• Action item: Below are the records. List every line holding the word "Gift".

• Data for this exercise:
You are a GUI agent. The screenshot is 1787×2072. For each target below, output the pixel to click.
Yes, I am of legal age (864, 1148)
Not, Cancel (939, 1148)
* * *
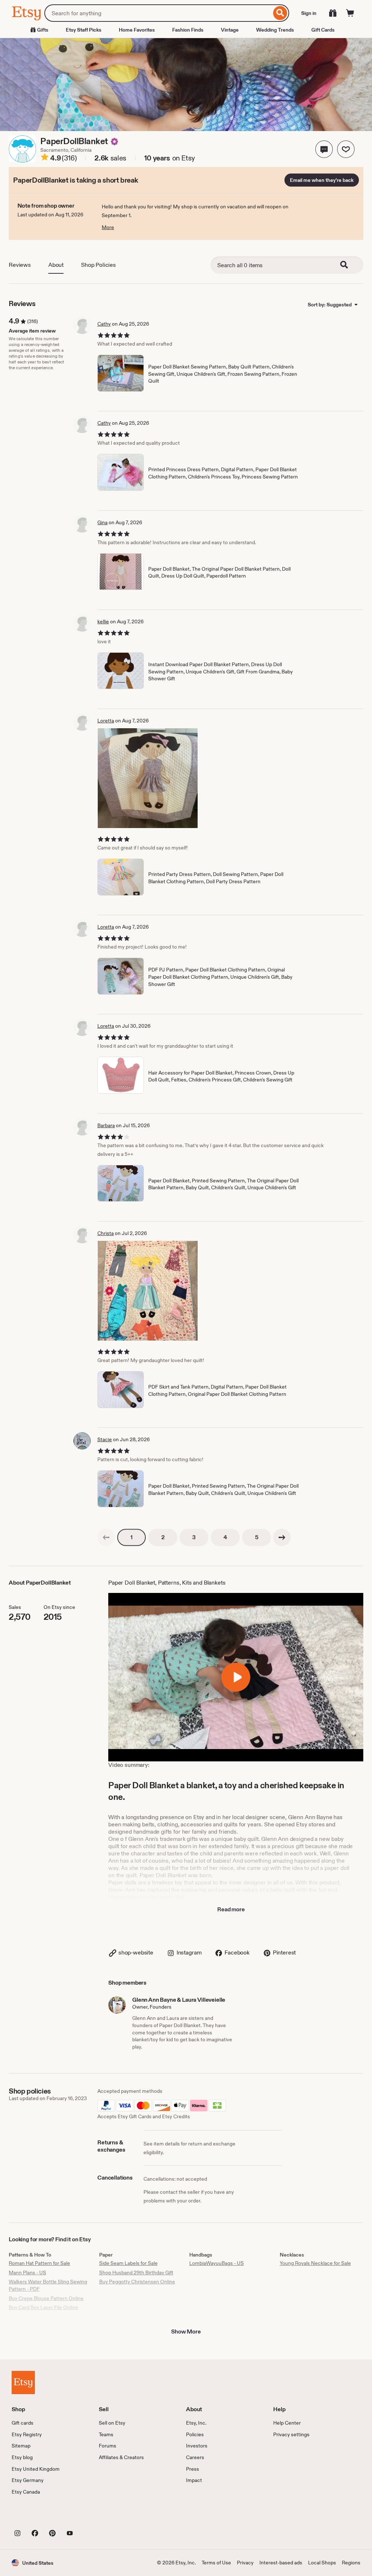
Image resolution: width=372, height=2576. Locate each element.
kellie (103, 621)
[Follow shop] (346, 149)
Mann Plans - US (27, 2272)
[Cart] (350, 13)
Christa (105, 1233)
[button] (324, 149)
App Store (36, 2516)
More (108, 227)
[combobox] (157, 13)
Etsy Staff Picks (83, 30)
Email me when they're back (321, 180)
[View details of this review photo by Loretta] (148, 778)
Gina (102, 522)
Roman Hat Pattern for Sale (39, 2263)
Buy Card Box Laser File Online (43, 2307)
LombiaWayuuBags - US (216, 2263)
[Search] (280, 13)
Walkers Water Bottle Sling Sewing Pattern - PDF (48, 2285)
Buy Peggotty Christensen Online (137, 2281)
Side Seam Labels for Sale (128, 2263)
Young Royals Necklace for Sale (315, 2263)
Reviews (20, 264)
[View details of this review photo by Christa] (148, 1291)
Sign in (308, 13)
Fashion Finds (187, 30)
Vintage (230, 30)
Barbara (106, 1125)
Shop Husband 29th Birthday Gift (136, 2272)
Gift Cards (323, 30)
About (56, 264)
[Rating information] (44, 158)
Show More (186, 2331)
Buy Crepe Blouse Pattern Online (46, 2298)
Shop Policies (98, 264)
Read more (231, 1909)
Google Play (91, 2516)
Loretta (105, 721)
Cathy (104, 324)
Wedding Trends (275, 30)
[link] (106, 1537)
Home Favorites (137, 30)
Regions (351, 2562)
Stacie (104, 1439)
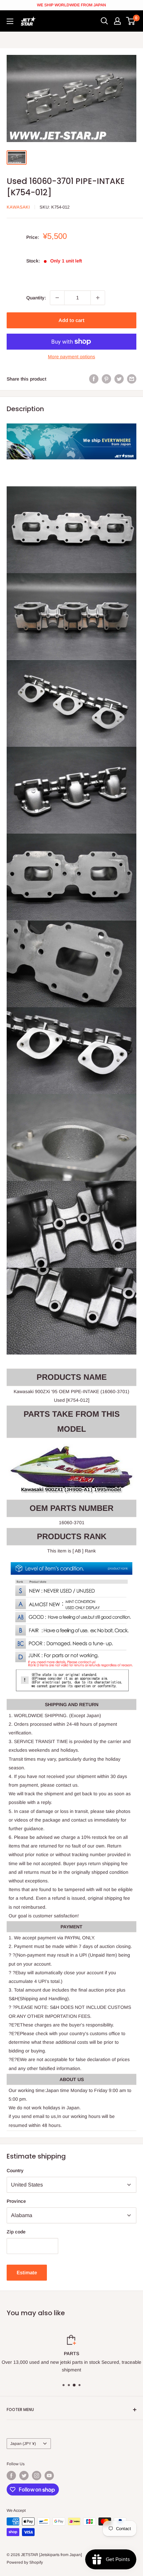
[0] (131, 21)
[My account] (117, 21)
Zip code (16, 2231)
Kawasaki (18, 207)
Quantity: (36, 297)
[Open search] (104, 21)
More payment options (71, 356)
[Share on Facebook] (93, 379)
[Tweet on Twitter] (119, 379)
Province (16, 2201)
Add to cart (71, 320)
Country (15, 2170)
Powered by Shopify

• Solution to this problem:
Shop Husband 29th Birthday Gift (136, 2272)
Gift Cards (323, 30)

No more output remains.